- [YOUR INSTRUCTIONS] Your answer should give again, exactly, the lines from the beginning of the entries below through the line containing "Eid Ul Udha Excuse Letter (pdf) (122, 386)". It must contain no pictures.

- [DATA]
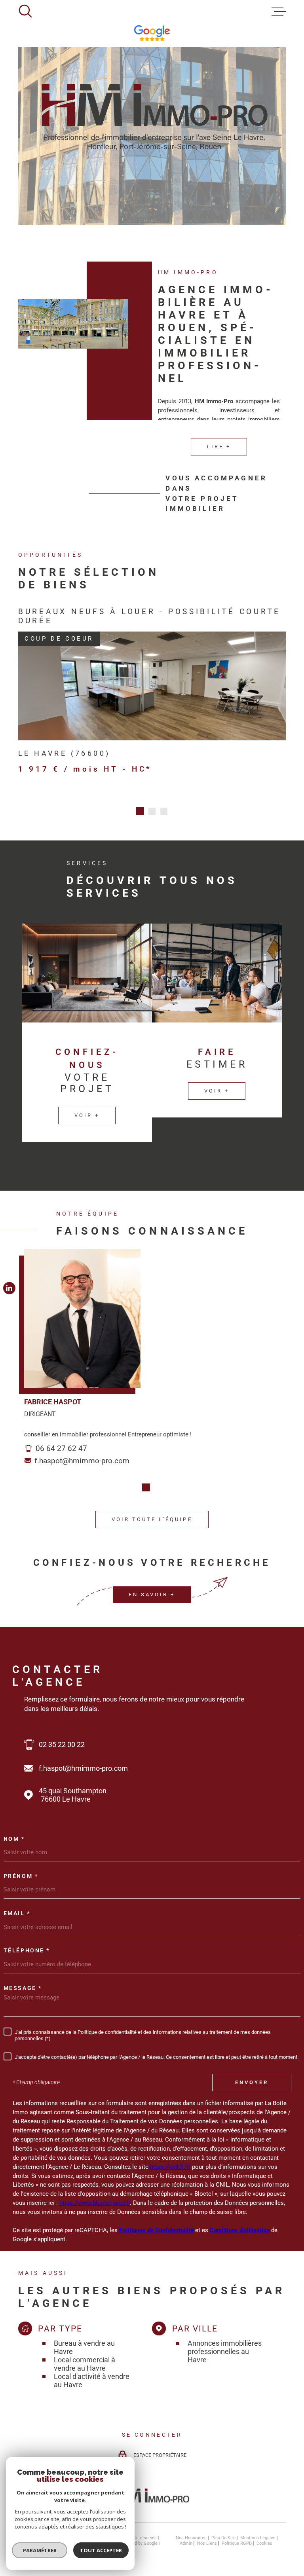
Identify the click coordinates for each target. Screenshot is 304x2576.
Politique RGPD (237, 2543)
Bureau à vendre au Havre (84, 2347)
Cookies (264, 2543)
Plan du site (223, 2537)
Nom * (14, 1839)
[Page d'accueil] (152, 2505)
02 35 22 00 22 (62, 1744)
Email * (17, 1913)
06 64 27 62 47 (61, 1448)
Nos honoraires (191, 2537)
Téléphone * (27, 1951)
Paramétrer (40, 2550)
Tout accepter (101, 2550)
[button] (140, 811)
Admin (186, 2543)
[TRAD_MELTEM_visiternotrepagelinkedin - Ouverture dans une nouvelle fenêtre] (9, 1288)
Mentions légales (258, 2537)
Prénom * (21, 1876)
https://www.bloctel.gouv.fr (94, 2202)
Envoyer (251, 2082)
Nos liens (207, 2543)
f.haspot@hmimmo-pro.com (81, 1460)
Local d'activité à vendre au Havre (91, 2380)
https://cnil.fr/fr (170, 2166)
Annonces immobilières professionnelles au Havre (225, 2351)
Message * (23, 1988)
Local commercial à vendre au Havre (84, 2364)
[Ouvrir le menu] (279, 12)
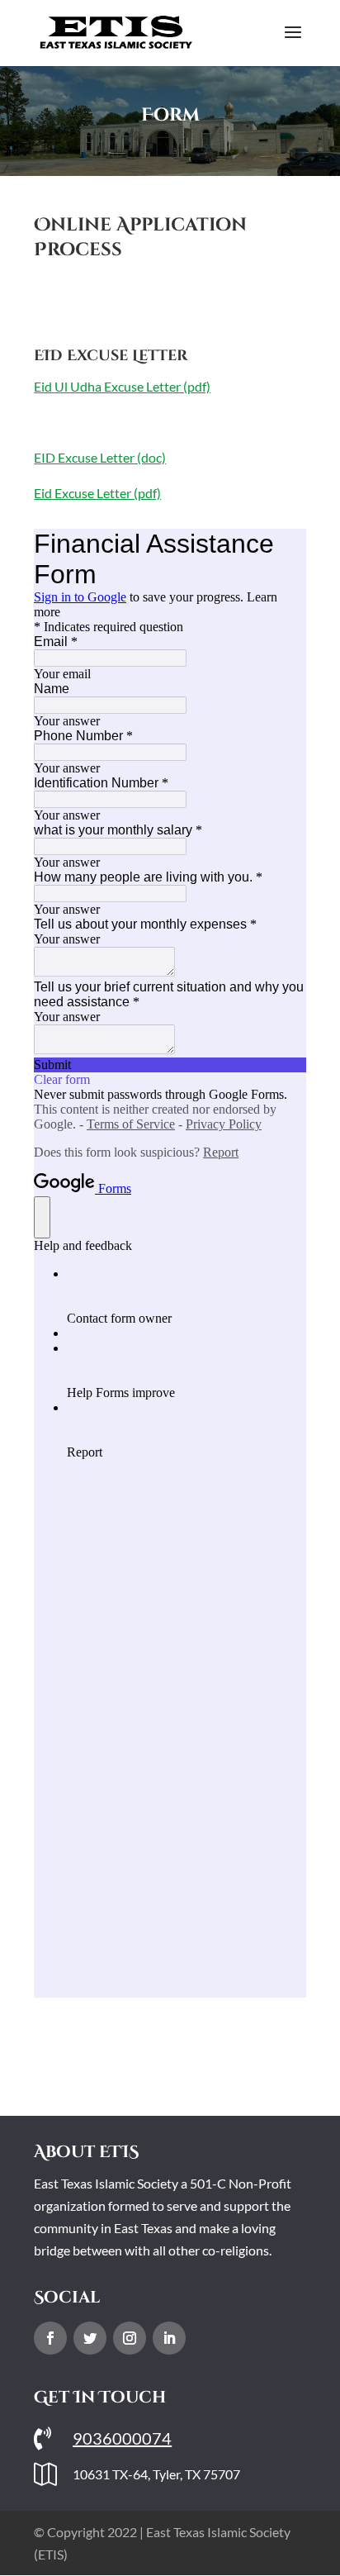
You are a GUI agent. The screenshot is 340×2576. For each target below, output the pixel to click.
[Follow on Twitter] (89, 2338)
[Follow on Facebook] (50, 2338)
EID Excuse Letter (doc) (100, 457)
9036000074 (122, 2438)
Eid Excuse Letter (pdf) (97, 493)
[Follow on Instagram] (129, 2338)
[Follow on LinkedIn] (169, 2338)
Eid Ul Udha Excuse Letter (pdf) (122, 386)
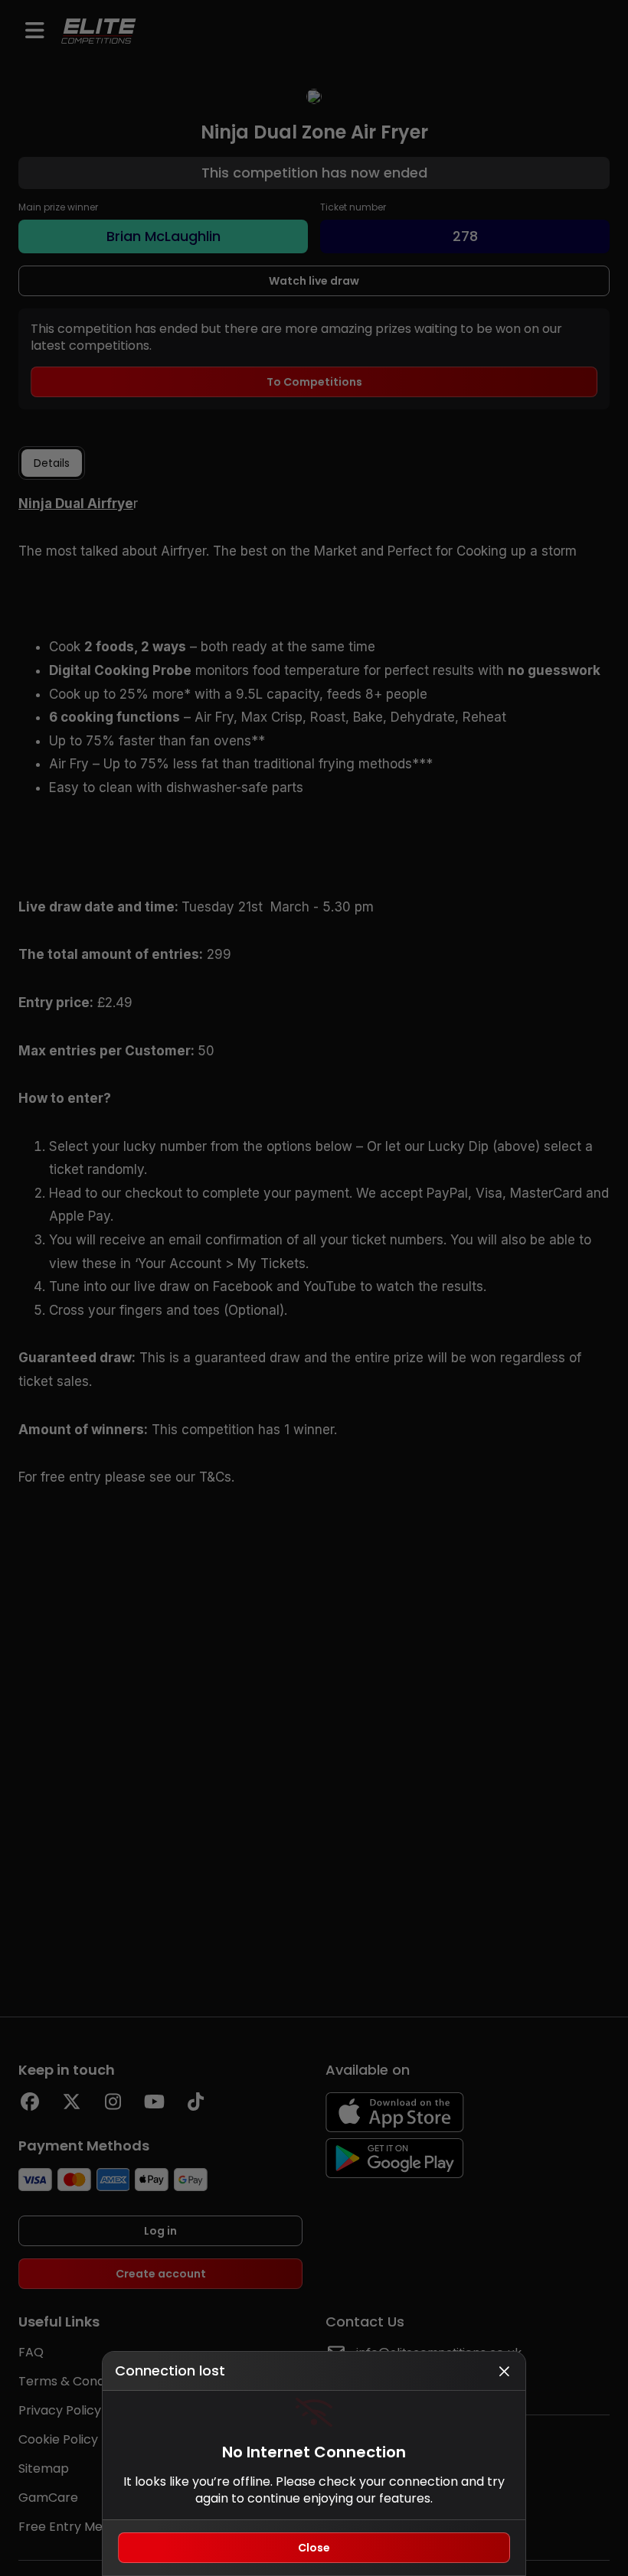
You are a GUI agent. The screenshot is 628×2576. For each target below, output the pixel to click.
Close (314, 2547)
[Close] (504, 2371)
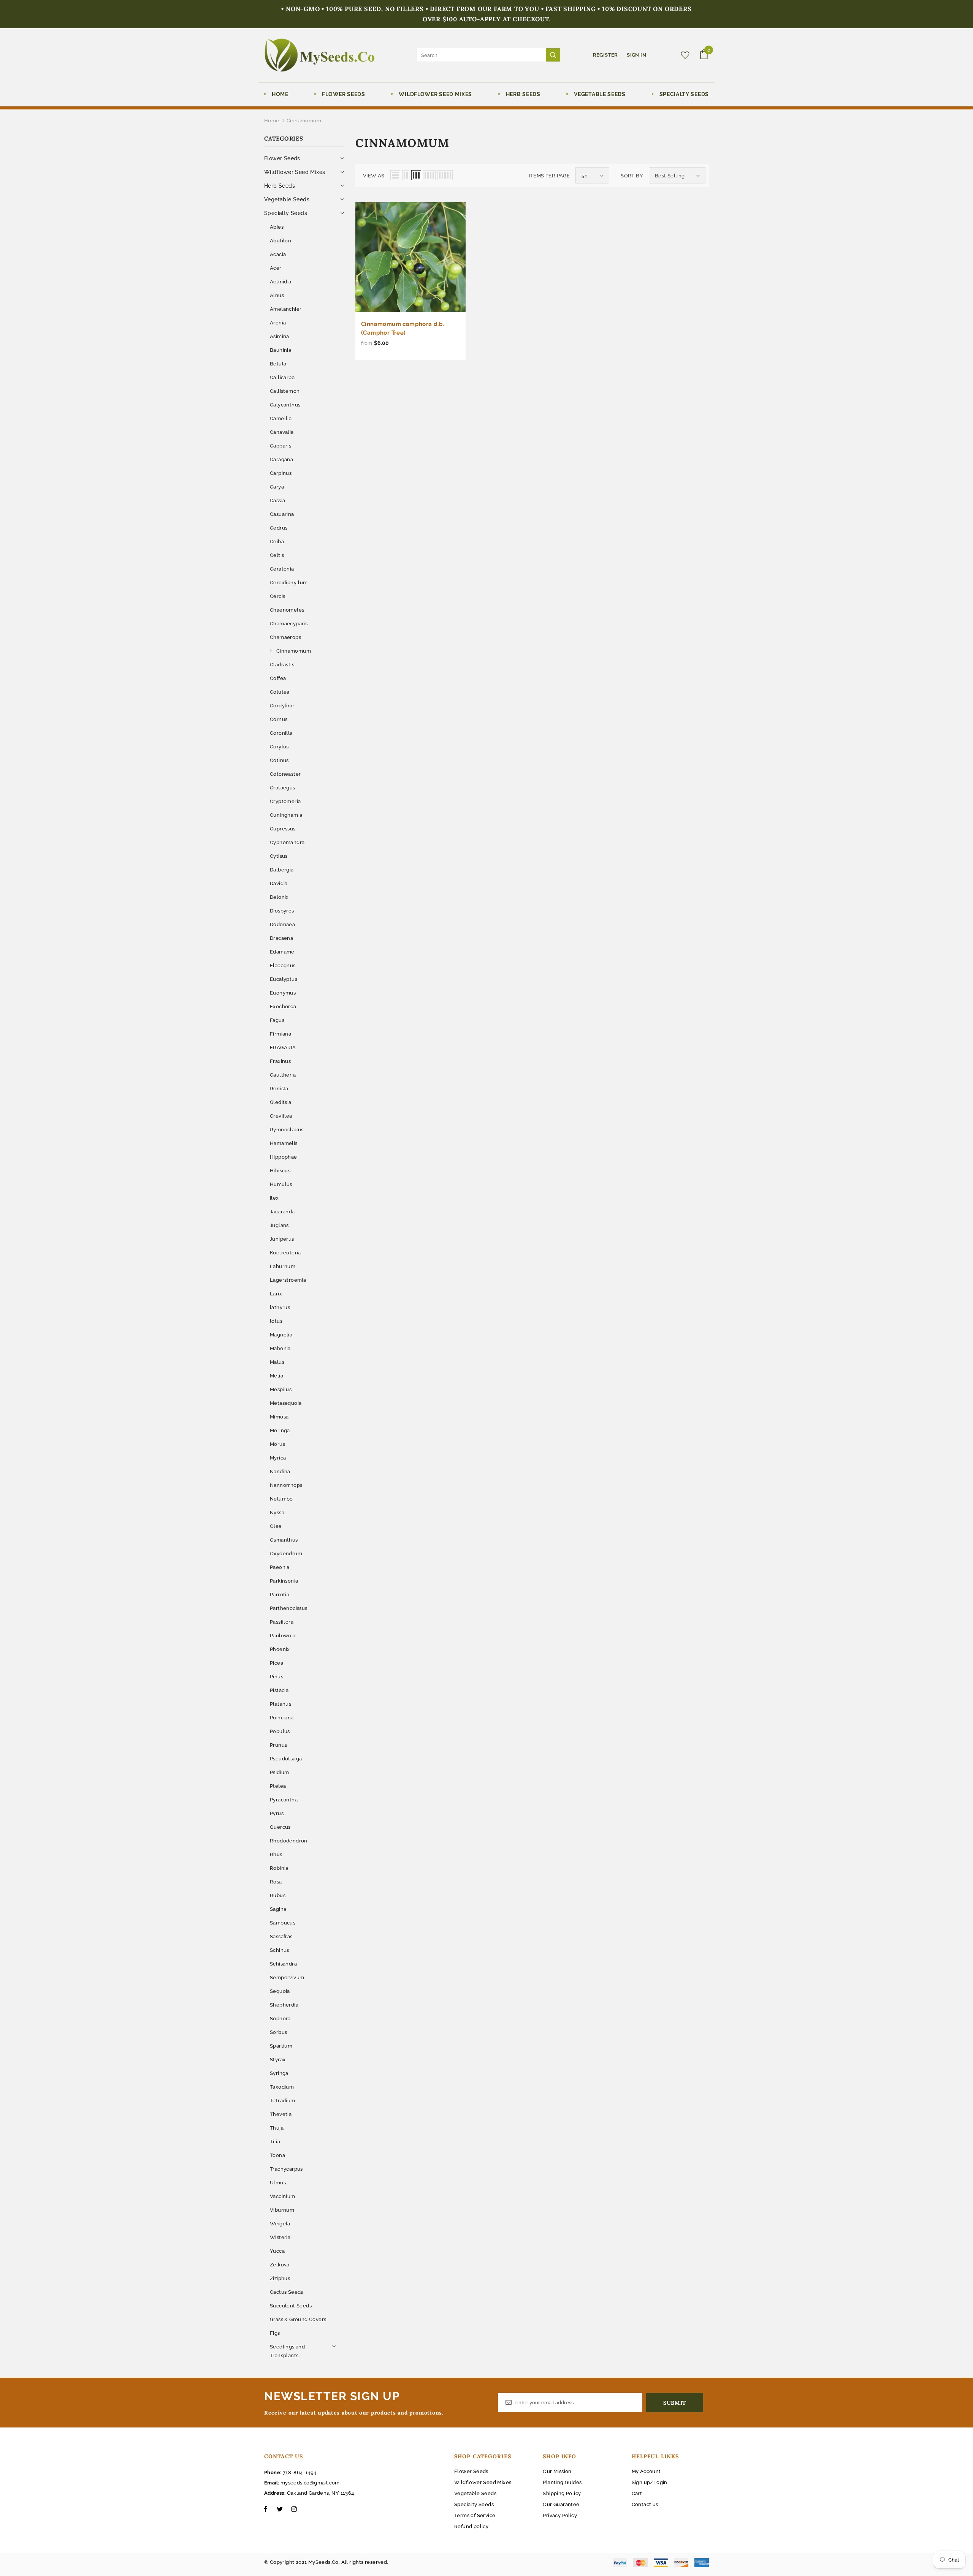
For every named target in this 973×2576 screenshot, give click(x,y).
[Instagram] (294, 2509)
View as (374, 176)
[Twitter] (280, 2509)
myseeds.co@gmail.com (310, 2483)
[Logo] (319, 55)
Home (271, 120)
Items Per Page (549, 176)
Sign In (636, 55)
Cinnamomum (304, 120)
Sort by (632, 176)
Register (606, 55)
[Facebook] (266, 2509)
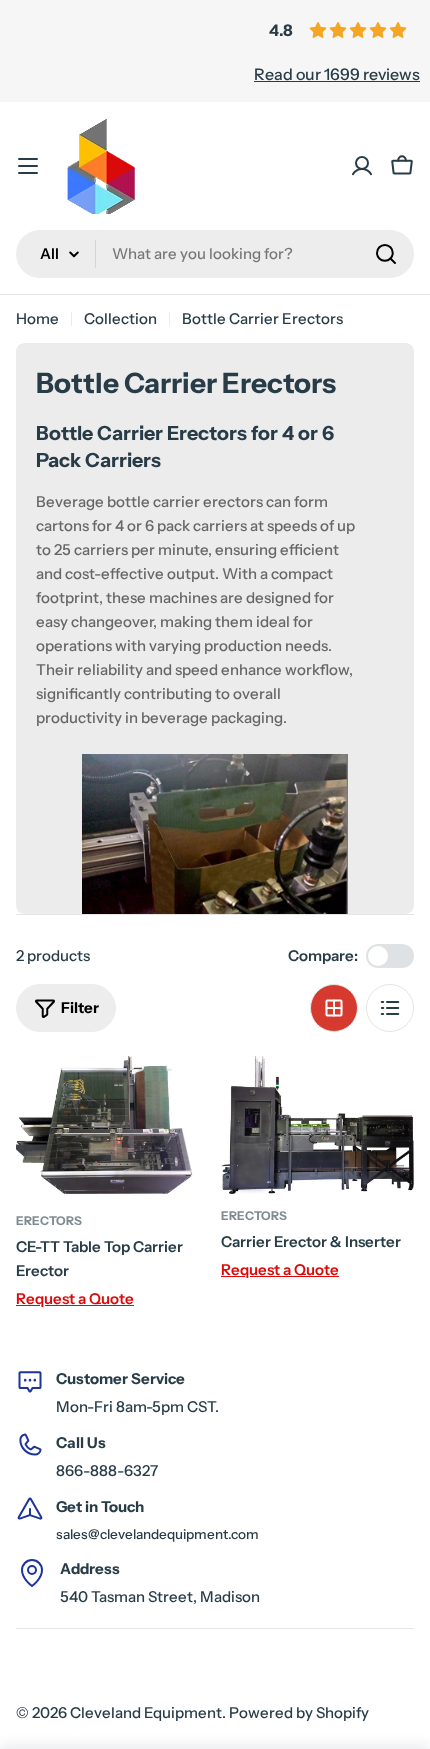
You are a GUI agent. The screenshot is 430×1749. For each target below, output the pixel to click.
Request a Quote (75, 1298)
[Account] (362, 166)
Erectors (49, 1220)
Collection (120, 318)
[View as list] (390, 1008)
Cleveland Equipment (146, 1712)
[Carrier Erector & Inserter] (317, 1125)
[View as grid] (334, 1008)
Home (37, 318)
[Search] (386, 254)
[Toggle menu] (28, 166)
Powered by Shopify (299, 1712)
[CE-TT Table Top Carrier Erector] (112, 1128)
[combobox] (215, 254)
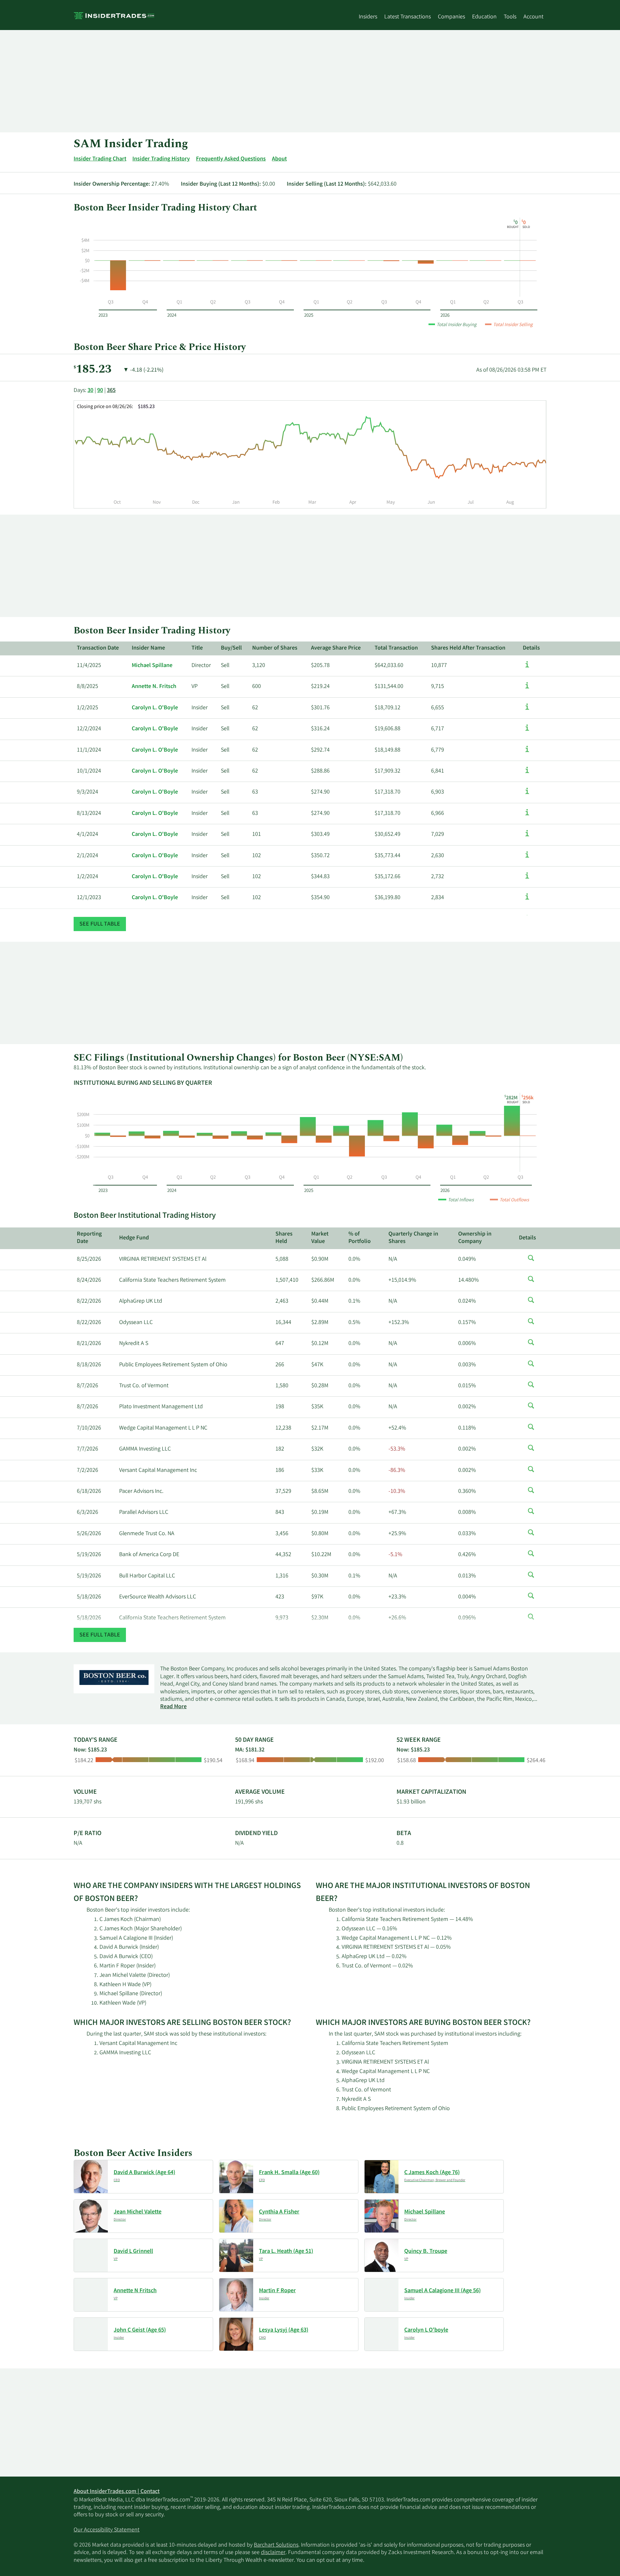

- [SOLUTION FOR THIS PROBLEM]
Identify the click coordinates for each target. Screenshot is 304x2576.
Politique RGPD (237, 2543)
Bureau à vendre au Havre (84, 2347)
Cookies (264, 2543)
Plan du site (223, 2537)
Nom * (14, 1839)
[Page d'accueil] (152, 2505)
02 35 22 00 22 (62, 1744)
Email * (17, 1913)
06 64 27 62 47 (61, 1448)
Nos honoraires (191, 2537)
Téléphone * (27, 1951)
Paramétrer (40, 2550)
Tout accepter (101, 2550)
[button] (140, 811)
Admin (186, 2543)
[TRAD_MELTEM_visiternotrepagelinkedin - Ouverture dans une nouvelle fenêtre] (9, 1288)
Mentions légales (258, 2537)
Prénom * (21, 1876)
https://www.bloctel.gouv.fr (94, 2202)
Envoyer (251, 2082)
Nos liens (207, 2543)
f.haspot@hmimmo-pro.com (81, 1460)
Local d'activité à vendre au Havre (91, 2380)
https://cnil.fr/fr (170, 2166)
Annonces immobilières professionnelles au Havre (225, 2351)
Message * (23, 1988)
Local commercial à vendre au Havre (84, 2364)
[Ouvrir le menu] (279, 12)
You are a GUI agent. The screenshot is 340×2576. For each target below, output the pixel to click.
[Follow on Twitter] (89, 2338)
[Follow on Facebook] (50, 2338)
EID Excuse Letter (doc) (100, 457)
9036000074 (122, 2438)
Eid Excuse Letter (pdf) (97, 493)
[Follow on Instagram] (129, 2338)
[Follow on LinkedIn] (169, 2338)
Eid Ul Udha Excuse Letter (pdf) (122, 386)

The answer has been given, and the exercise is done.